Tuesday February 16th 2016
A very fine line exists in the differences between leaders and managers. Good managers are also leaders, but not all leaders are good managers.
Grace Murray Hopper simplifies the base difference: “You manage things, you lead people.”
Managers have employees.
Within any company, people show up when the workday begins and leave when it ends. A manager’s influence and control ends when employees leave the workplace. They have contracts to complete tasks and meet deadlines, but those contracts don’t typically extend beyond their shifts.
Leaders have followers.
The ideas and vision of leaders create people who aspire to follow them. The day to day becomes more than a job; it is a way of life. People follow the leader because his or her ideas give hope for the future and offer change. Followers are there because they believe in the vision.
Managers use power.
Management is structured and functions off of authority. There are rules and methods. Managers sit at the top of a hierarchy and use that power to ensure tasks are completed as requested. While managers are often the top of the hierarchy at their place of work, they are often at the bottom of another hierarchy.
Leaders use influence.
Leadership functions off of motivation and inspiration. Leaders are charismatic and use their influence to create teams. Leaders listen and counsel, teaching their followers. Through positive methods of teaching and teamwork, relationships become more focused on mentoring and growth than on the tasks at hand.
Managers are the head.
In the head-versus-heart debate, managers are the logical brain focused on work. They typically prefer tangible results and are task-oriented, plan, organize, and problem-solve. Time management and productivity run their days. Like a well-oiled machine, managers do not falter.
Leaders are the heart.
Led by their passionate hearts, leaders use their emotions and the emotions of their followers to further their visions by appealing to hopes and dreams. Leaders are transparent, often showcasing their flaws to be more relatable to their followers.
Managers seek results.
The end result is the goal for management team members. They want to see the product or service conveyed effectively to clients and consumers, resulting in higher numbers for the company. They focus on maximizing money acquired while minimizing cost.
Leaders seek growth.
Results are also important to leaders, but they spend more time focusing on the growth of the company than on the numbers. Impact is a key component of a leader’s plan.
Managers execute plans.
Managers will take employees and tasks from point A to point B in the quickest and most effective way possible. When a plan is written out, it is followed to a T and problems are solved as they arise.
Leaders dream up plans.
Leaders will spend time thinking of what could be and planning for big things. Like managers, they have the end result in mind, but they may be more imaginative and open to detours than management.
Managers count value.
As mentioned above, managers are focused on the numbers. They spend their time assessing the value of the company, specifically on time and money. Everything is a transaction: x amount of time is needed for these tasks and y amount of money will be spent.
Leaders create value.
When leaders are people-oriented, they focus on making ideas happen. Leading with honesty and integrity, leaders create trust and value within followers. The leader chooses to focus on the value of a result, instead of the value lost in the creation. Time can be fluid if it means more value in the product or service.
Managers react to change.
Preferring stability, managers are caught off guard by changes. Even a change as small as someone calling in sick can set the manager’s day off kilter, leaving him or her to react to the unusual situation. Managers may not be opposed to change but often prefer that things stay constant and regular.
Leaders create change.
Challenging the status quo, leaders create change within their company and the world. They are not afraid to take risks and go big. To leaders, change means growth, which is the ultimate goal. Nothing is out of reach for a leader who is chasing a vision.
Managers take credit.
When a task is completed, managers will take credit for the work that is done. While it may not be in a way that is negative to the employee, a manager knows that his or her management led to the results. Managers accept the credit in the forms of praise, bonuses, and commission.

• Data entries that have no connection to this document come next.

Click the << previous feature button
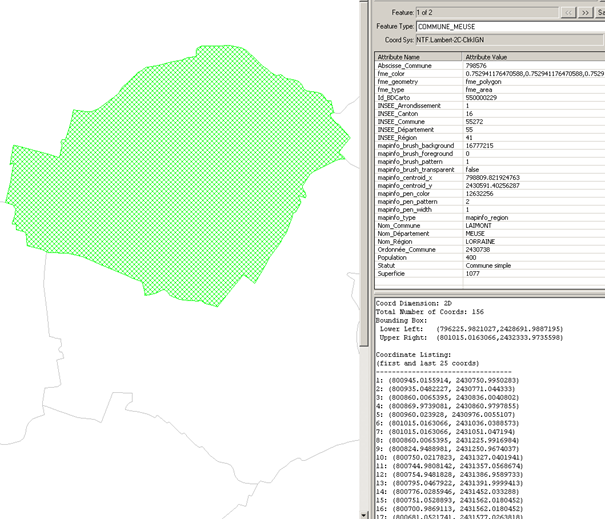606x520 pixels. coord(567,11)
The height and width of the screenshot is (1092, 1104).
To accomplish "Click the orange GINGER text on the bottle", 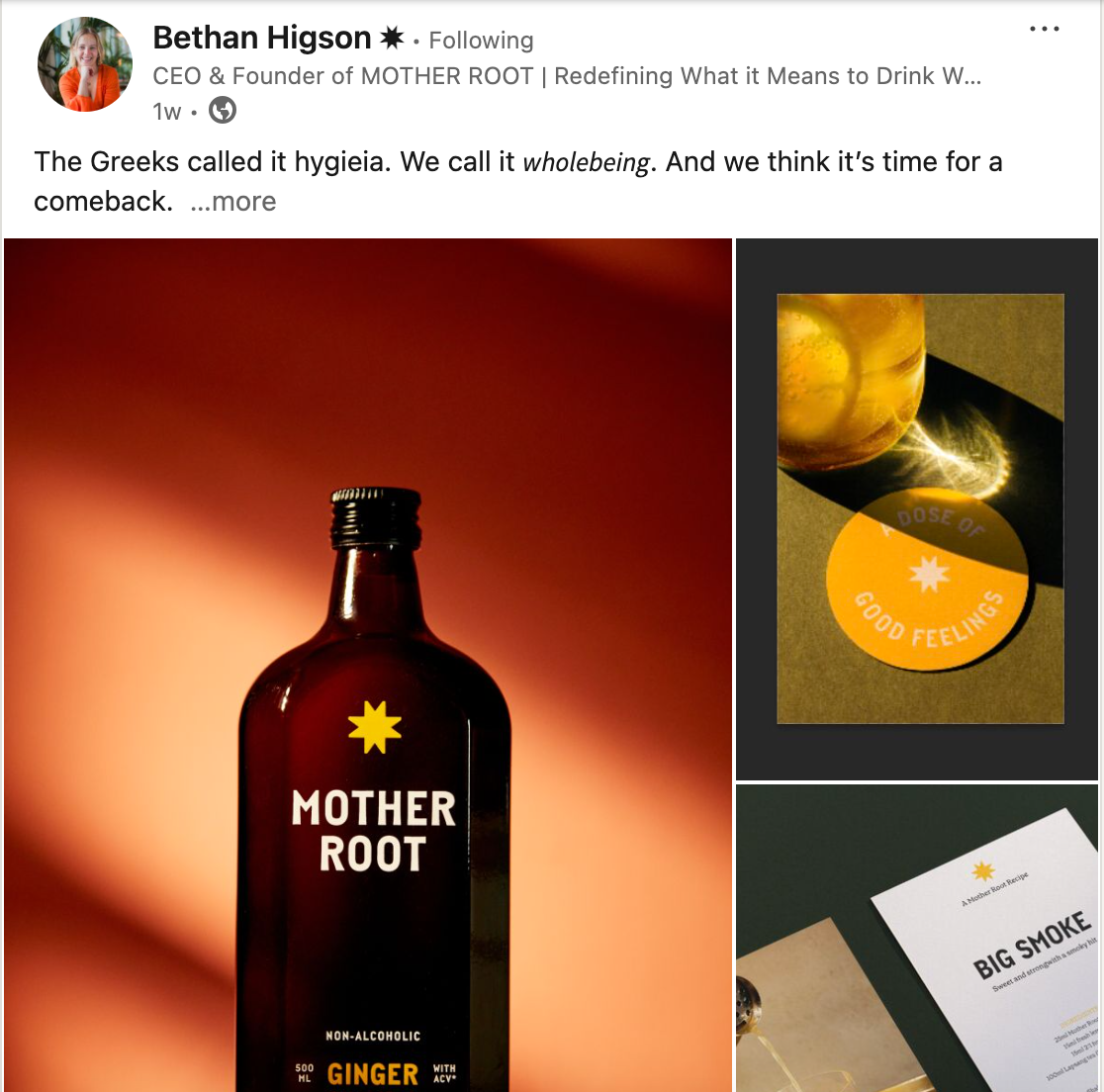I will point(373,1074).
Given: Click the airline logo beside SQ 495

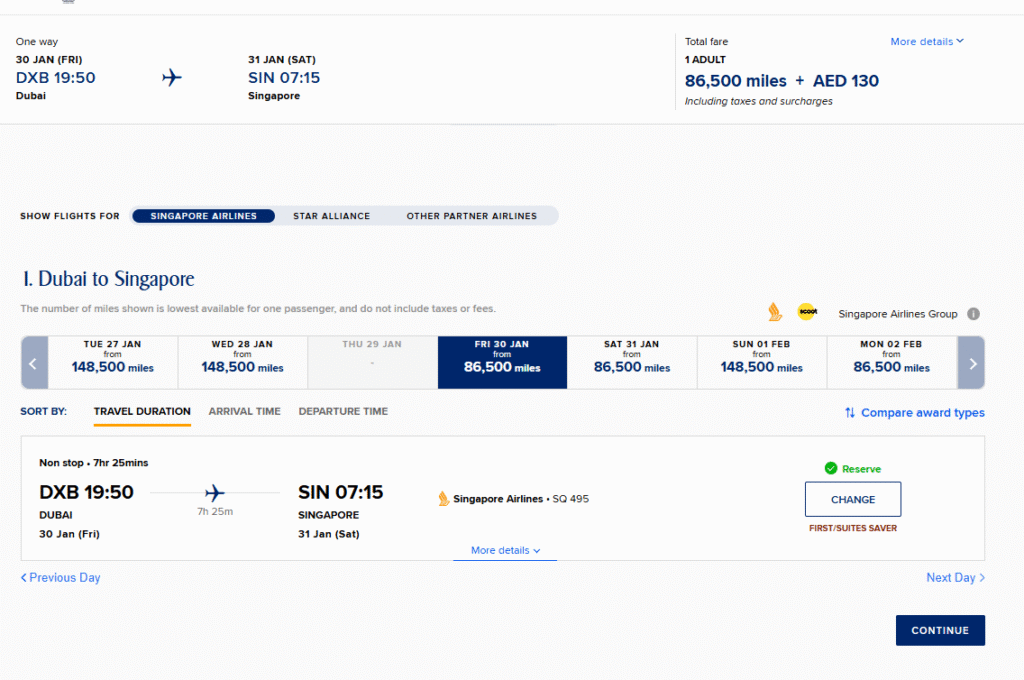Looking at the screenshot, I should [444, 499].
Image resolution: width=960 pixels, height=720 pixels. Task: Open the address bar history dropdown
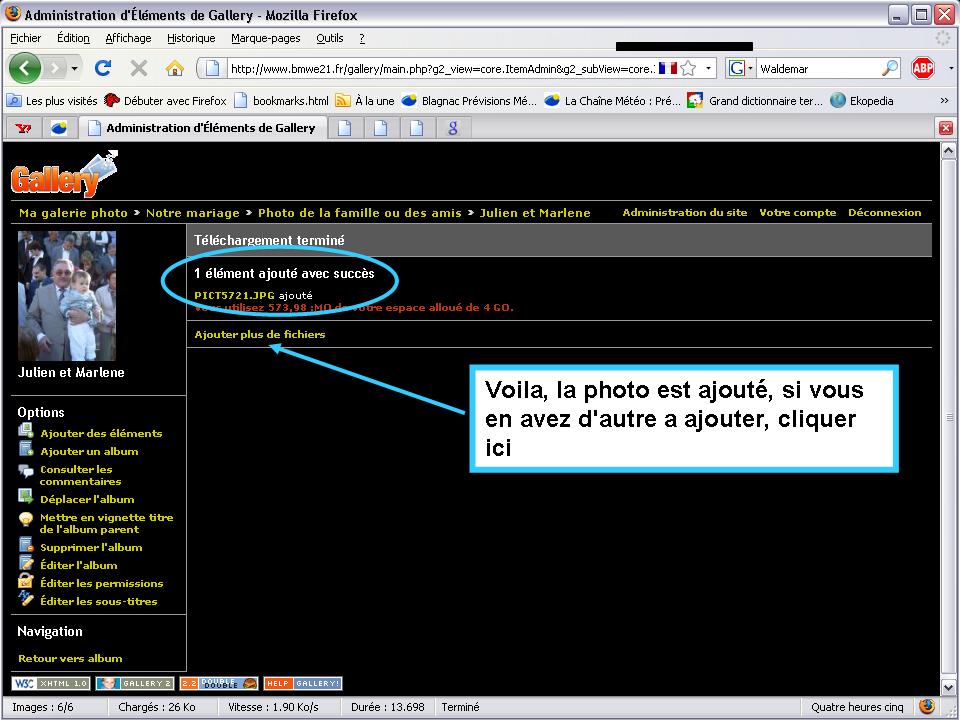pos(710,68)
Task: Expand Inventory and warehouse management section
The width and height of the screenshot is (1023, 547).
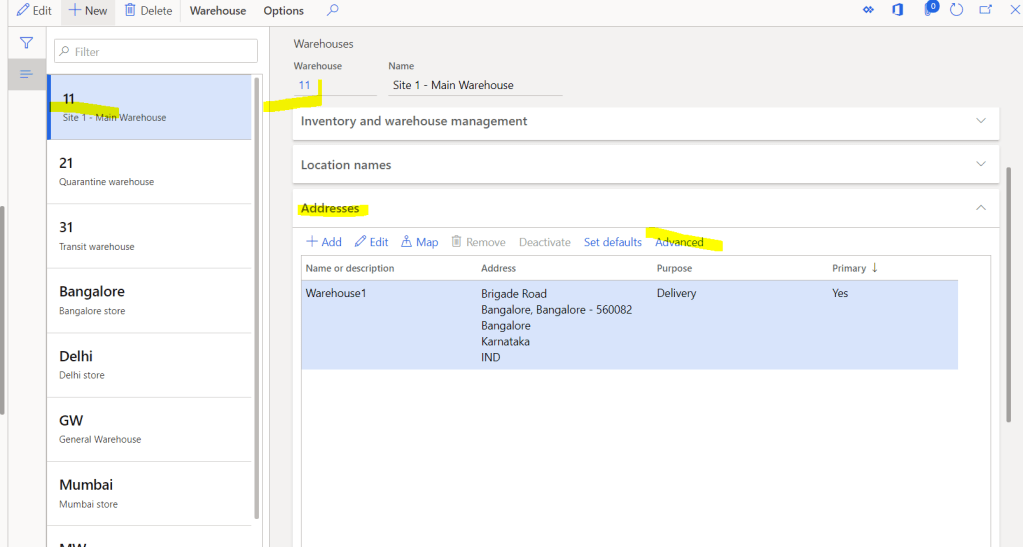Action: [980, 121]
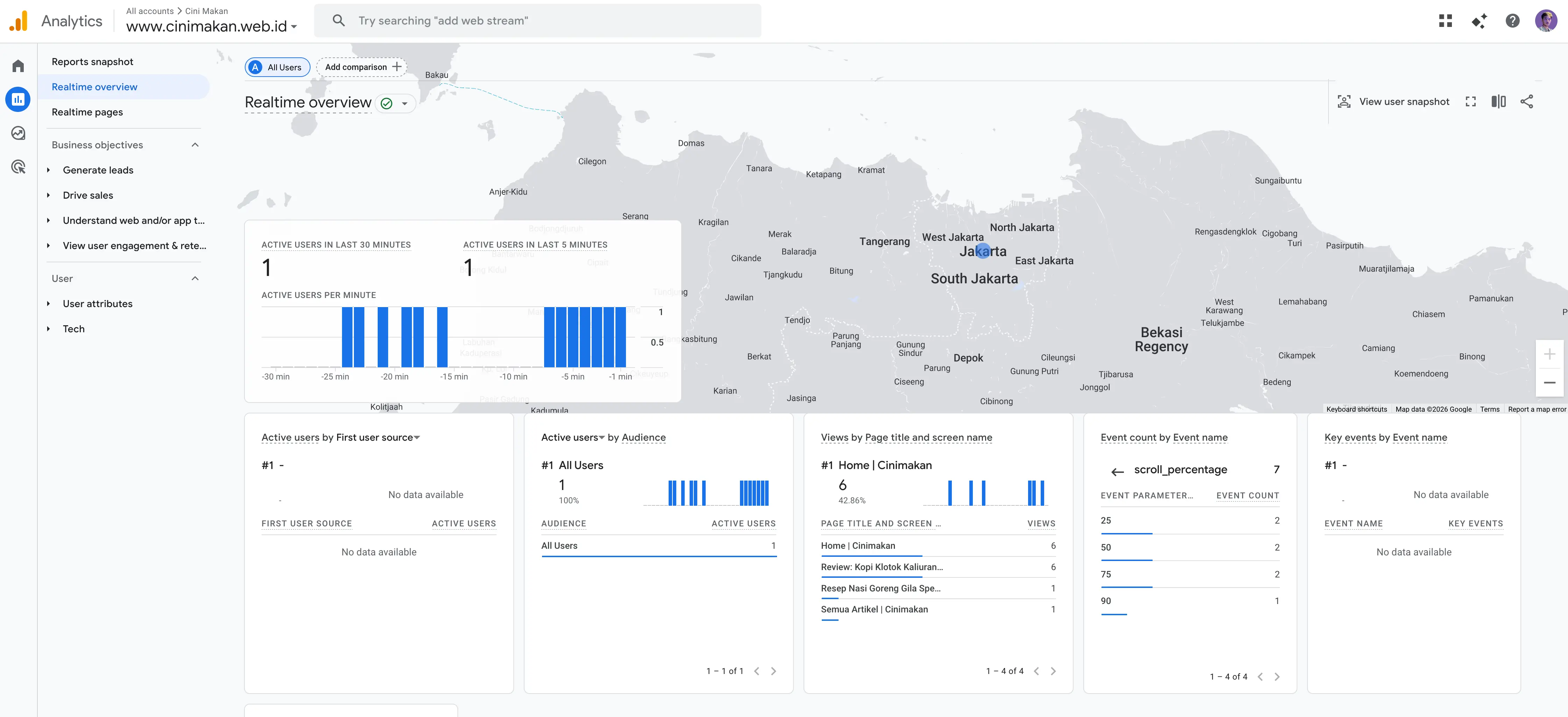Open the Advertising icon in left rail
The image size is (1568, 717).
click(x=18, y=167)
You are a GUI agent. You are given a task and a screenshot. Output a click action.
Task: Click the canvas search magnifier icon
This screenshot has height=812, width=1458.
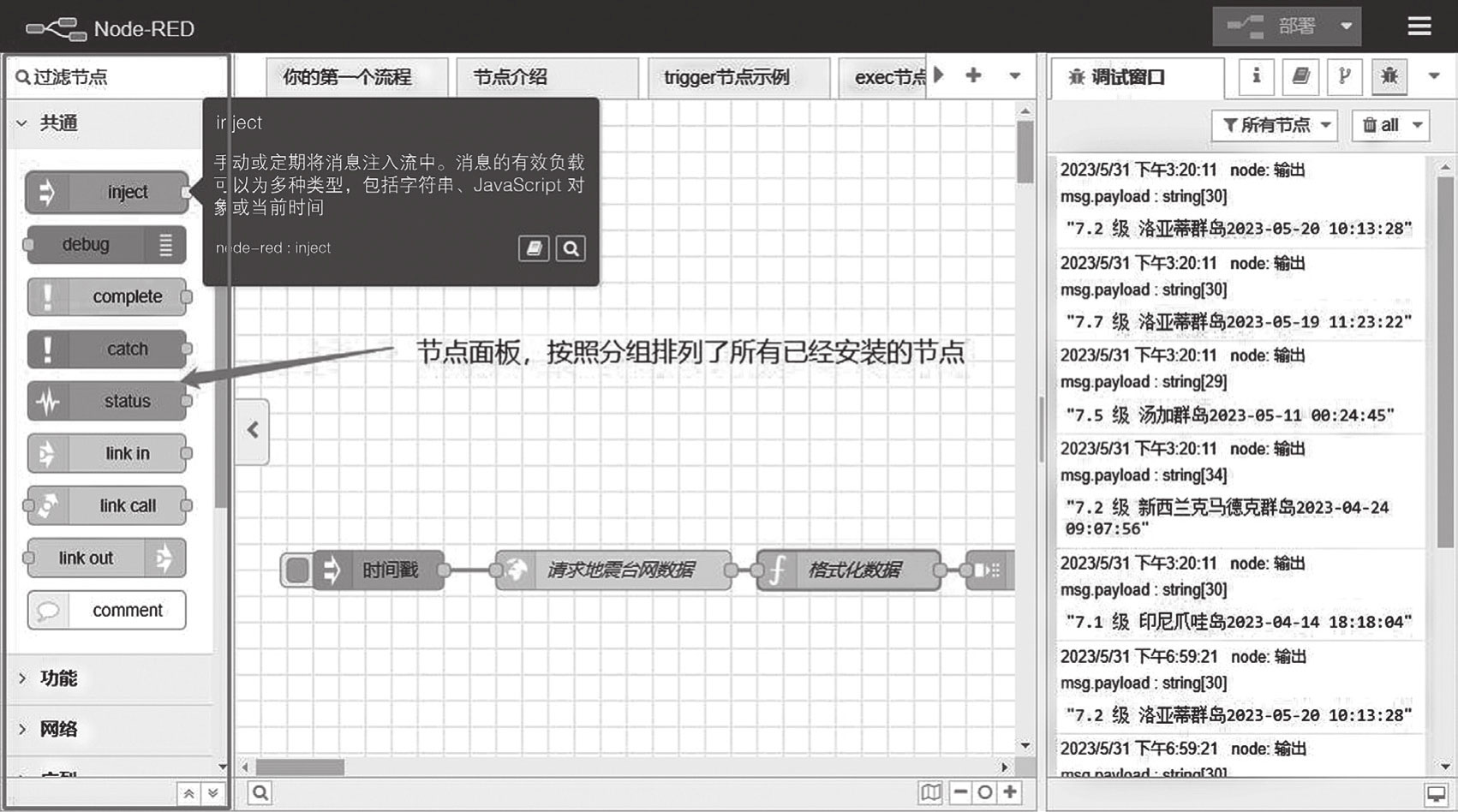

Leaders take responsibility.
When recognition is given to a leader, he or she will often respond with, “I could not have done it without…” Leaders share the recognition and credit because they work in a team environment, not a hierarchy. Leaders know they are responsible for the amazing end result – as well as any negative results, and they often prefer to share any extra compensation, knowing that it will increase the morale of the team.
Management is important. Without it, companies would not run efficiently. Leaders are important for their abilities to focus on people. Productivity will thrive with proper management and employees will thrive with a leader. The best managers are great leaders, balancing the numbers and results with the people achieving those goals.